とりあえず完成した部分だけ毎日投稿できそうです。

「うっ……」

 無意識の暗闇から視界が徐々に開けると、見知らぬ天井が目に入ってくる。頭がぼんやりして冴えない。上半身を起こすと、どこか浮遊感がある。腕には針が刺さっており、それは点滴に繋がっていた。

 ベッドの側に座っていた従姉妹が――

「目覚め申したか」

 と、素っ気なく残して席を立つ。あかぬけない寺の匂いを残しながら。

 ここは……病院? わけがわからん、なぜこんな所に? 俺は部屋でゲームをしていたはずだが……。しばらくすると、従姉妹と叔母さんと共に、医者も入って来た。

「栄養不足と脱水症状です」

 生活苦でもないのに、こんな症状で担ぎ込まれるとは……と呆れられた。日頃の生活習慣を問診すると、コイツはさらに眉根を深く寄せた。最低限の食事や睡眠は取っていたはずだが?

「カフェインの大量摂取は危険です。すぐにやめましょう」

 こうも釘を刺された。じゃあどうすればいいんだよ。しっかし頭の回転が鈍すぎて、まじダリィ。このまま入院か? そんなのまっぴらだ。

「今日帰宅して大丈夫でしょう。ただし、しばらくは安静にしてください」


 どんよりとした雲の下、叔母さんが運転する車の中にいる。誰も何も言わず、ただラジオが一方的に喋るだけ。車内は、重苦しい雰囲気に満たされている。横をチラ見すると、能面の従姉妹が姿勢正しく座っている。間も無く俺の家に着いた。ドアを開ける前に礼を言っておく。

「迷惑かけました……」

「いいのよ。けど身体には気をつけてね?」

「それよ。自今(じこん)より廃人の如き生様は止めたもれ」

「……」

「それに、シャワーだにも浴びなむ」

 車外に出て扉を閉めると、走り去って行った。去り際に臭いとか、ムカつく女だ。学校に行く前には浴びてるっての!

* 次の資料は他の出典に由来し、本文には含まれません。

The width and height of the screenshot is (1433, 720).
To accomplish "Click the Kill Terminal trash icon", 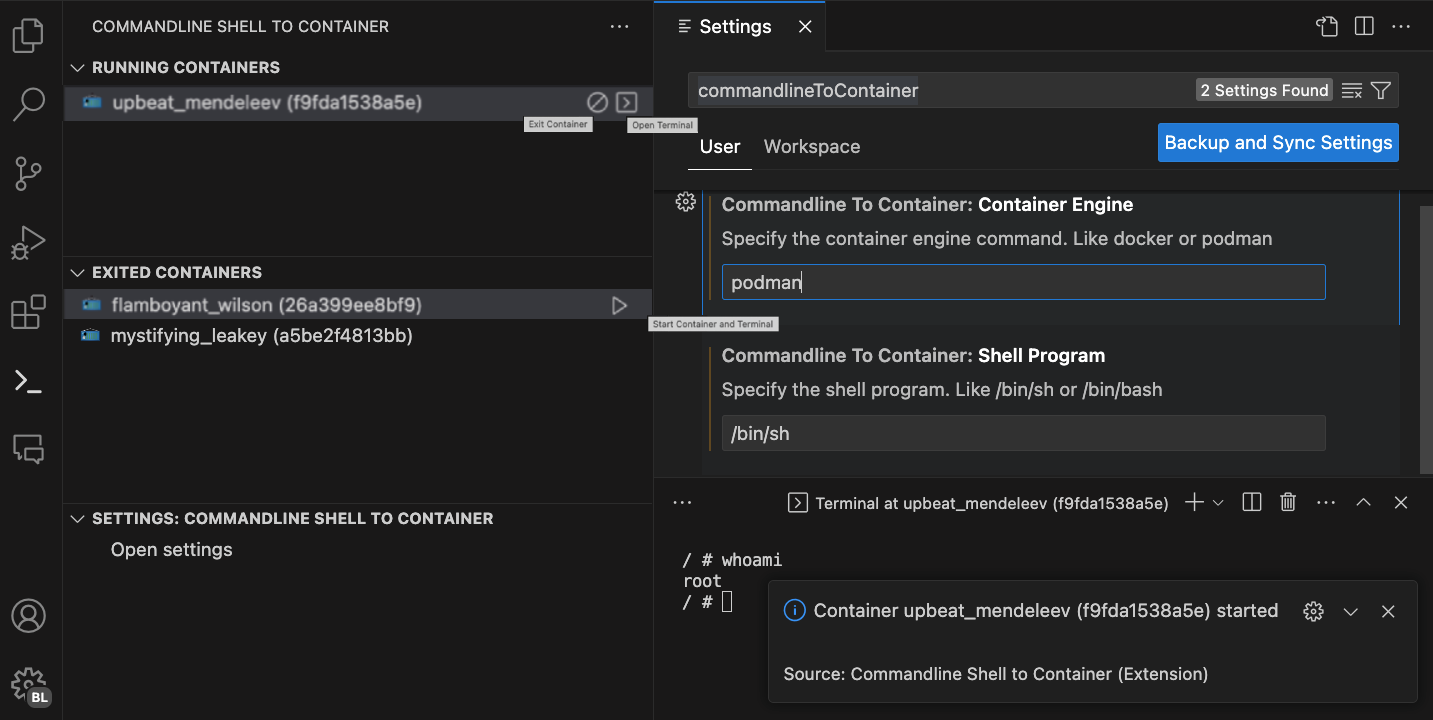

 カーテンを閉じ切った自室に入ると、ゴミの散乱に引いてしまった。四六時中引き籠もっていたので、感覚が麻痺していたのだろう。さっきまで小綺麗な病室にいたしな。電灯を点けると、一層酷い様相が、あけすけに晒される。かろうじて足の踏み場がある程度だ。

「それに臭っさ……」

 てんこ盛りで周囲にあぶれているゴミ箱から、腐敗臭が立ち昇る。脱ぎ散らかした下着もかなり怪しい。湿度も高いし、なによりパソコンの排熱で暑苦しい。窓を閉じっぱなしにしていたから、空気も淀んでいる。

『Disconnected from server』

 物言わぬモニターが、最後の記憶を辿らせてくれた。“3:19”。そこまでは覚えている。観客が口をつぐむほど一方的にボコられて、惨敗と評する他なかった。ヘナヘナと力が抜け、一気に虚無感が襲う。

「人生終わった……」

 そりゃそうだ、文字通り全身全霊を捧げていたのが、全てオシャカになったのだから。

「掃除でもしよう。何かしてないと鬱になる……」


 撃ちまくった30㎜機関砲の排莢みたいに転がっているのは、エナジードリンクの空缶だ。ゴミ袋に詰めても詰めても、そこかしこから出てくる……ベッドの下からも。一体俺は何本飲んだんだ? 日本人が落ち始めると、少なくとも1本あおって海外サーバーに突っ込んでいったよな。

「空容器とか割り箸もひでぇ……」

 時間がもったいないから、片手間で食べれる物ばかり注文していた。フラグされてリスポーンする間に、掻き込むの繰り返し。味なんてどうでもいいし、満腹だと眠くなるので量はほどほど。自炊なんてもっての他だ。ブリトーとか固定栄養食品とかカップ麺とか、そんなゴミが大量に出てくる。

「叔母さん作り置きのおかずが、完全に腐っていて、それをゴミ箱にぶち込んだままだから、すごい臭いを放っている」

 倒れる前は何とも感じなかったが、今は鼻が曲がる程の悪臭だ。さっさとゴミ出しすべきだった。

「クソ、燃えないゴミの袋に入れちまった……」

 キッチンに行き、可燃物用のゴミ袋を取り出す。そのついでに、冷蔵庫を開けた。確かこの中にもおかずが入っていたはず。

「これも……これも完全にアウトだな。てことは、納戸の果物なんか発酵してるんじゃね?」

 玄関に行く途中、リビングのテーブルに、見慣れない買い物袋があった。

「ん? これは……?」

 中を覗くと、インスタント食品の上にレシートが置かれていて、日付が今日だった。なるほど、叔母さんはこれを持って来た際、俺が這い出してこないと怪しんだのか。案の定俺は気絶していて、病院に連れて行かれた……と。

 シンとしたリビングで、ため息をつく。しばらくは抜け殻のように、無気力の日々が続きそうだった。